Turn every line of the items below into a numbered list, leaving out any blank lines.

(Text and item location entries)
________________

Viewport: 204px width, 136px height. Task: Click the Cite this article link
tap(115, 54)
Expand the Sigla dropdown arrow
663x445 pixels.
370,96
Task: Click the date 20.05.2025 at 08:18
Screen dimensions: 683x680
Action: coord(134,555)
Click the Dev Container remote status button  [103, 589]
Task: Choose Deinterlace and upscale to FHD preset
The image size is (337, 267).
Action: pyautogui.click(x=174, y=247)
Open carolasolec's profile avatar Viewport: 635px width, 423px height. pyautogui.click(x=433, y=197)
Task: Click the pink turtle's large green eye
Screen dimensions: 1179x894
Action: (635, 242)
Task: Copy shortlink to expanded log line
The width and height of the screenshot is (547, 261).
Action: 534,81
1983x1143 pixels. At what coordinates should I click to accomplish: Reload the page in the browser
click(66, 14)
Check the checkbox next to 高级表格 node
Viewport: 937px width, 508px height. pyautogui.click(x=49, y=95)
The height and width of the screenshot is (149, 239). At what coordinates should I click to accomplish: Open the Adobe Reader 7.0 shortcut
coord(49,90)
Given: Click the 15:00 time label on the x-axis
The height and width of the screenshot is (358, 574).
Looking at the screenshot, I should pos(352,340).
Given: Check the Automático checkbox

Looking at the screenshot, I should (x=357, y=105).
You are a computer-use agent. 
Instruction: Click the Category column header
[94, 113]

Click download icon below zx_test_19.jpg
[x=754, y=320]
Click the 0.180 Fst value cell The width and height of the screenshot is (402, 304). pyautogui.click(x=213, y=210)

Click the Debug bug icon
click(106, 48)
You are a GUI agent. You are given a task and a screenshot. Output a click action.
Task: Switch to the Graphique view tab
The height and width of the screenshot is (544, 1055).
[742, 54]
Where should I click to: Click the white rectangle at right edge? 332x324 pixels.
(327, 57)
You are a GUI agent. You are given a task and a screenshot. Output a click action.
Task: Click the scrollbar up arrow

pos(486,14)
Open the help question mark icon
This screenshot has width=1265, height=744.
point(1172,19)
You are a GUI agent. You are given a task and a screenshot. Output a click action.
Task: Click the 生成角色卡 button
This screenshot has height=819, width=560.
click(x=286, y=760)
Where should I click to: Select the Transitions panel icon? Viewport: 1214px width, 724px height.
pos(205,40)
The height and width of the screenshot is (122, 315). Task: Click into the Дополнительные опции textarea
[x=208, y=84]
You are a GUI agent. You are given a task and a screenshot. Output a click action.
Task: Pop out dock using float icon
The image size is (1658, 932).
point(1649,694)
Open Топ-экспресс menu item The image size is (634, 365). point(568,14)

________________

__COMPLETED TASK__.
1. Viewport: 204px width, 136px height. Task: Click the Cite this article link
2. tap(115, 54)
3. Expand the Sigla dropdown arrow
4. 663x445 pixels.
5. 370,96
6. Task: Click the date 20.05.2025 at 08:18
7. Screen dimensions: 683x680
8. Action: coord(134,555)
9. Click the Dev Container remote status button  [103, 589]
10. Task: Choose Deinterlace and upscale to FHD preset
11. The image size is (337, 267).
12. Action: pyautogui.click(x=174, y=247)
13. Open carolasolec's profile avatar Viewport: 635px width, 423px height. pyautogui.click(x=433, y=197)
14. Task: Click the pink turtle's large green eye
15. Screen dimensions: 1179x894
16. Action: (635, 242)
17. Task: Copy shortlink to expanded log line
18. The width and height of the screenshot is (547, 261).
19. Action: 534,81
20. 1983x1143 pixels. At what coordinates should I click to accomplish: Reload the page in the browser
21. click(66, 14)
22. Check the checkbox next to 高级表格 node
23. Viewport: 937px width, 508px height. pyautogui.click(x=49, y=95)
24. The height and width of the screenshot is (149, 239). At what coordinates should I click to accomplish: Open the Adobe Reader 7.0 shortcut
25. coord(49,90)
26. Given: Click the 15:00 time label on the x-axis
27. The height and width of the screenshot is (358, 574).
28. Looking at the screenshot, I should pos(352,340).
29. Given: Check the Automático checkbox
30. Looking at the screenshot, I should (x=357, y=105).
31. You are a computer-use agent. 
32. Instruction: Click the Category column header
33. [94, 113]
34. Click download icon below zx_test_19.jpg
35. [x=754, y=320]
36. Click the 0.180 Fst value cell The width and height of the screenshot is (402, 304). pyautogui.click(x=213, y=210)
37. Click the Debug bug icon
38. click(106, 48)
39. You are a GUI agent. You are given a task and a screenshot. Output a click action.
40. Task: Switch to the Graphique view tab
41. The height and width of the screenshot is (544, 1055).
42. [742, 54]
43. Where should I click to: Click the white rectangle at right edge? 332x324 pixels.
44. (327, 57)
45. You are a GUI agent. You are given a task and a screenshot. Output a click action.
46. Task: Click the scrollbar up arrow
47. pos(486,14)
48. Open the help question mark icon
49. This screenshot has width=1265, height=744.
50. point(1172,19)
51. You are a GUI agent. You are given a task and a screenshot. Output a click action.
52. Task: Click the 生成角色卡 button
53. This screenshot has height=819, width=560.
54. click(x=286, y=760)
55. Where should I click to: Select the Transitions panel icon? Viewport: 1214px width, 724px height.
56. pos(205,40)
57. The height and width of the screenshot is (122, 315). Task: Click into the Дополнительные опции textarea
58. [x=208, y=84]
59. You are a GUI agent. You are given a task and a screenshot. Output a click action.
60. Task: Pop out dock using float icon
61. The image size is (1658, 932).
62. point(1649,694)
63. Open Топ-экспресс menu item The image size is (634, 365). point(568,14)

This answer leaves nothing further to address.